Em torno da pandemia

Beto se permite um luxo: junta dinheiro para comprar uma poltrona confortável. Sempre que dispõe de tempo, sai a procurá-la: visita lojas, examinando, comparando preços. Até que um dia, fecha negócio – como se fosse um artigo de luxo – e instala-a na pequena peça que lhe serve de escritório. Afasta caixas, empilha material, a fim de abrir espaço para a nova aquisição: trata-se de uma poltrona diferenciada.

Poucos meses depois, surge a pandemia. O risco de contágio leva à interrupção de atividades rotineiras, exige uma série de cuidados, força o isolamento. Beto sente falta das aulas, sobretudo das aulas particulares, que lhe complementam o parco salário que recebe no magistério estadual. Sente falta da mulher, que, na condição de técnica de enfermagem, está na linha de frente do hospital.

As primeiras semanas, preenche-as com leituras, ocupações caseiras, celular: a nova poltrona se revela preciosa. Mas, a reclusão é longa, sinais depressivos começam a assombrá-lo. Procura reagir, analisa as possibilidades que ainda lhe restam na meia-idade.

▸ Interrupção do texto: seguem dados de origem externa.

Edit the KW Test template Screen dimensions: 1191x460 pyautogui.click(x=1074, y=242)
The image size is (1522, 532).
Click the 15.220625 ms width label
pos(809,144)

Quem sabe o professor de matemática faz um esforço para virar engenheiro, no momento em que a carreira do magistério se deteriora? Suspira, é uma carreira que abraçou com gosto, há tantos anos. Apesar de todas as dificuldades, persiste.

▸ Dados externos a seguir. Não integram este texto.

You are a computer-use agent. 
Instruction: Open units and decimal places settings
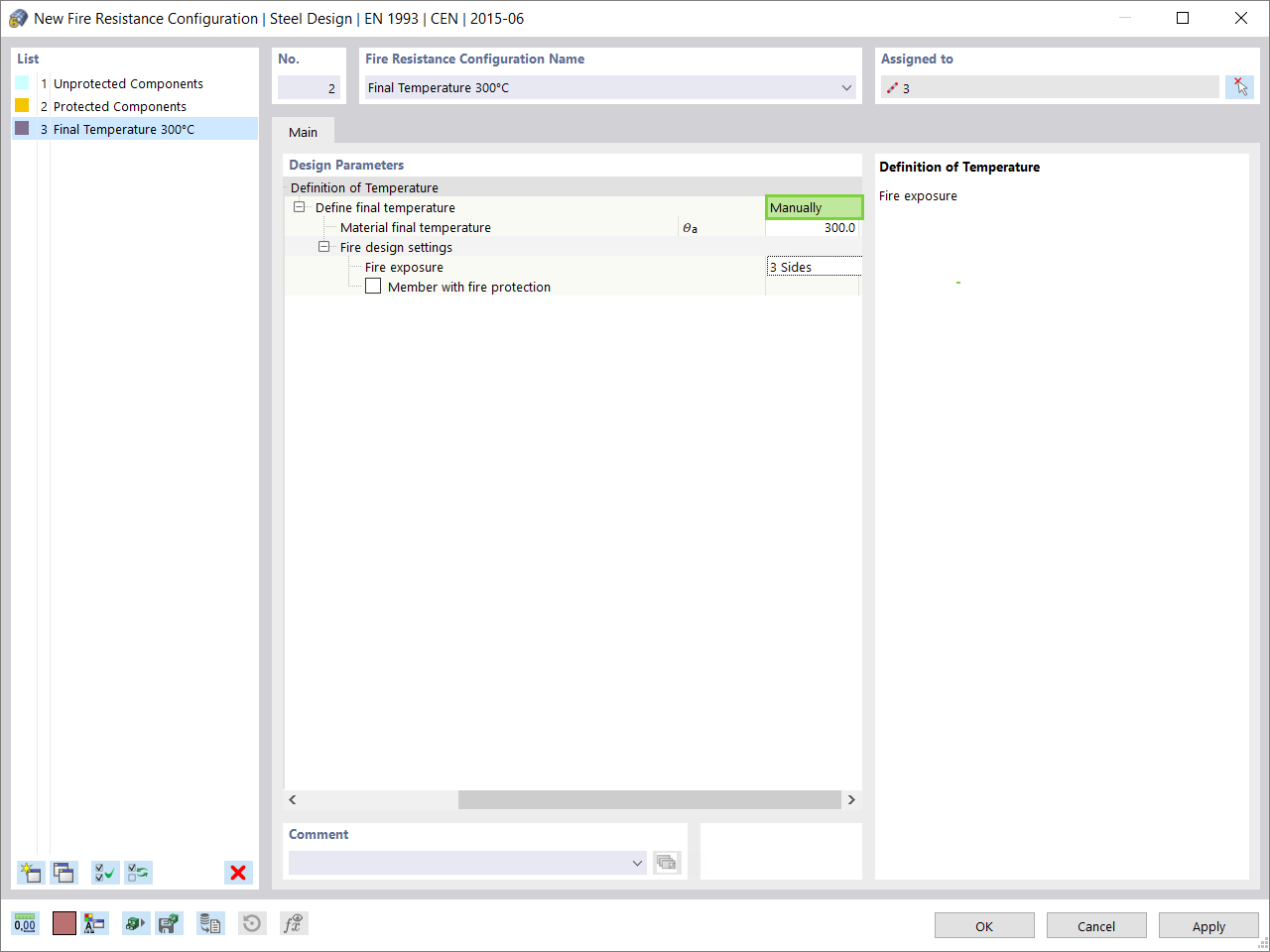(25, 923)
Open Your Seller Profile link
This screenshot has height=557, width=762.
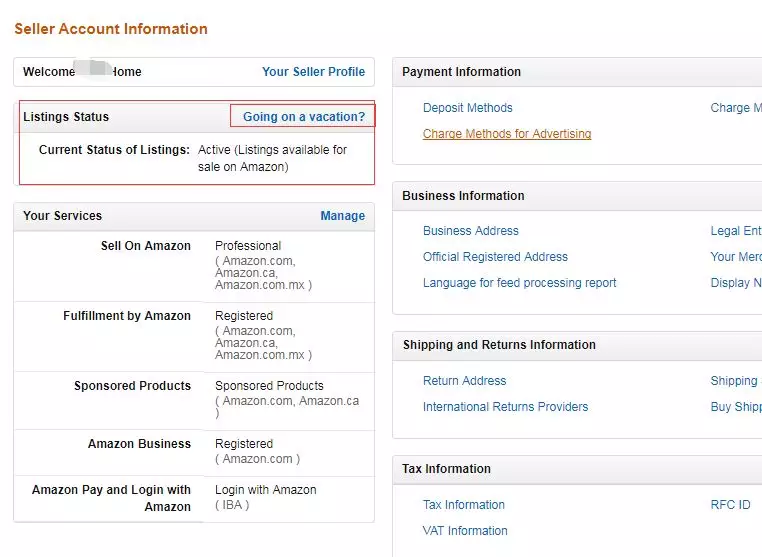[313, 72]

Instintivamente, Beto pega o material da escola. Senta na poltrona, abre a pasta, tira o pacote com os cadernos dos pequenos - que recolheu num dos últimos dias de aula e não chegou a devolver - desembrulha-os. Vai folheando-os ao léu, ansiando pelo dia em que tudo será retomado, as aulas voltarão a ser presenciais, ele poderá interagir com seus alunos, que considera como filhos. À noite, a mulher encontra-o meio adormecido, com a pilha de cadernos nas mãos.

OBSERVAÇÃO: Exercício criativo, proposto por uma coordenadora de grupo, membro da Academia Internacional de Artes e Letras Sul-Lourenciana. A tarefa consistia em abrir um livro, ao acaso, na página 65, e trabalhar com as palavras da primeira frase dessa página. No livro "A estranha nação de Rafael Mendes", de Moacyr Scliar, encontrei: "Senta na poltrona, abre a pasta, tira o pacote com os cadernos, desembrulha-os".